_Exercise data_:
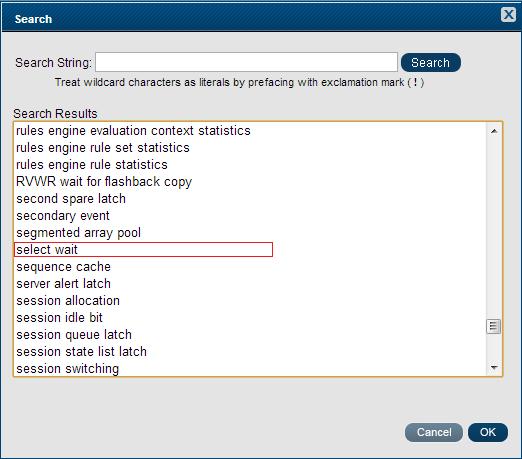
Task: Click the Search String input field
Action: tap(246, 62)
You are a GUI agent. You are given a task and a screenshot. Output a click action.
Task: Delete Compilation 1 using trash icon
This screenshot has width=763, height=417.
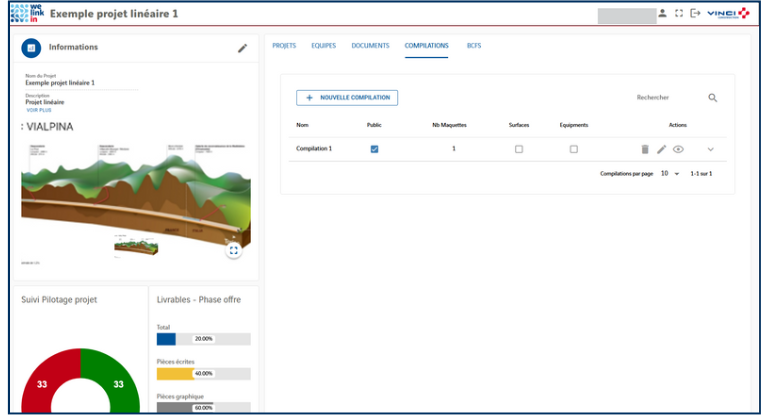[645, 149]
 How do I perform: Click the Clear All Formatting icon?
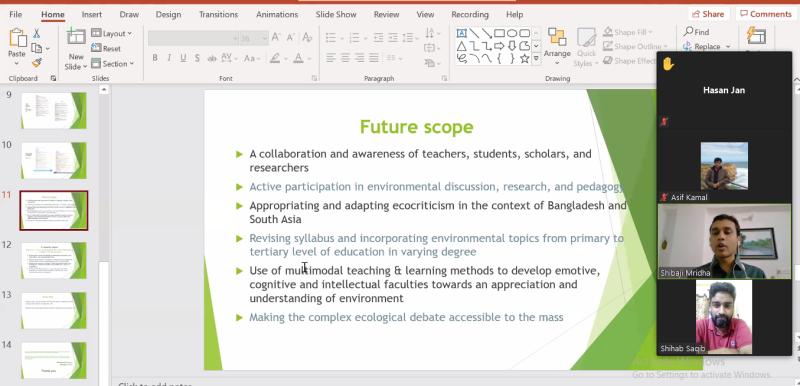click(307, 38)
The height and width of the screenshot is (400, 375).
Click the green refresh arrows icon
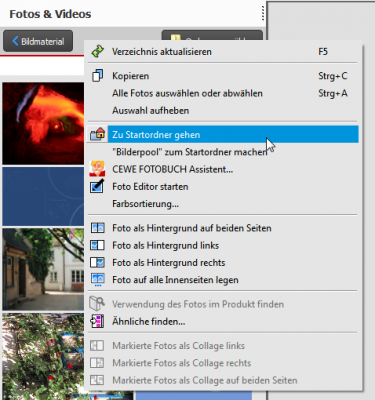(x=98, y=52)
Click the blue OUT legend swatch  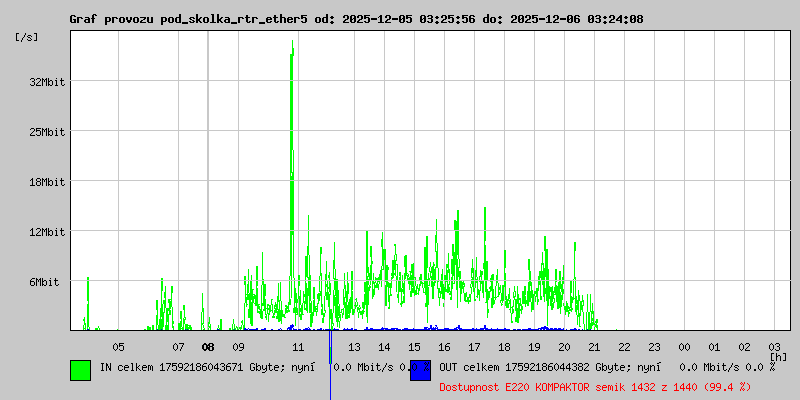pos(420,370)
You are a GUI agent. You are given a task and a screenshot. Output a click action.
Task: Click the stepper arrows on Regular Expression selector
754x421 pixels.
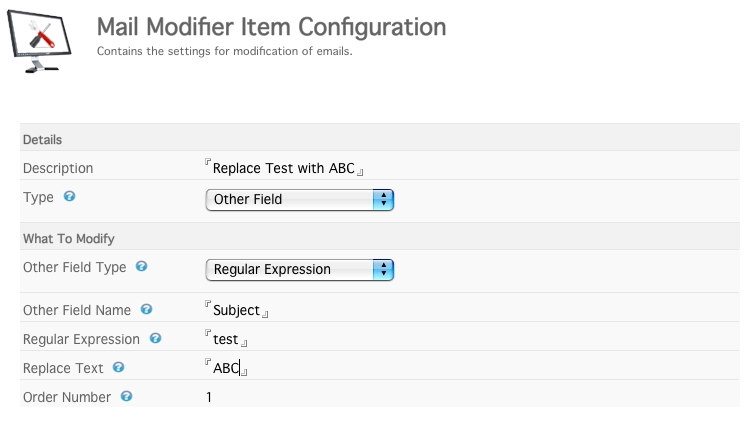pyautogui.click(x=383, y=270)
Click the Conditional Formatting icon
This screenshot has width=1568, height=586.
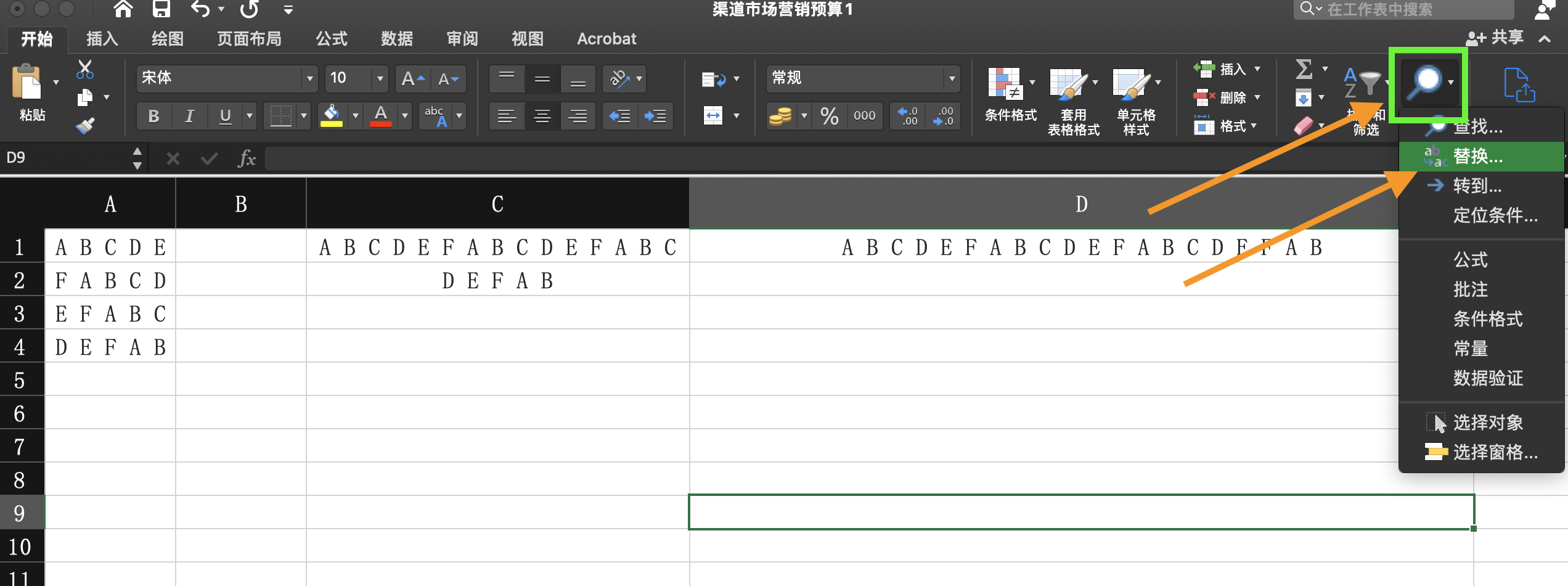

_Task details_: Go back to the line containing "Task: Click the stepper" and output it and every line after it through the end of the records, exactly, but not the pictures.

_Task response_:
Task: Click the stepper arrows on Regular Expression selector
754x421 pixels.
pyautogui.click(x=383, y=270)
Click the Conditional Formatting icon
This screenshot has width=1568, height=586.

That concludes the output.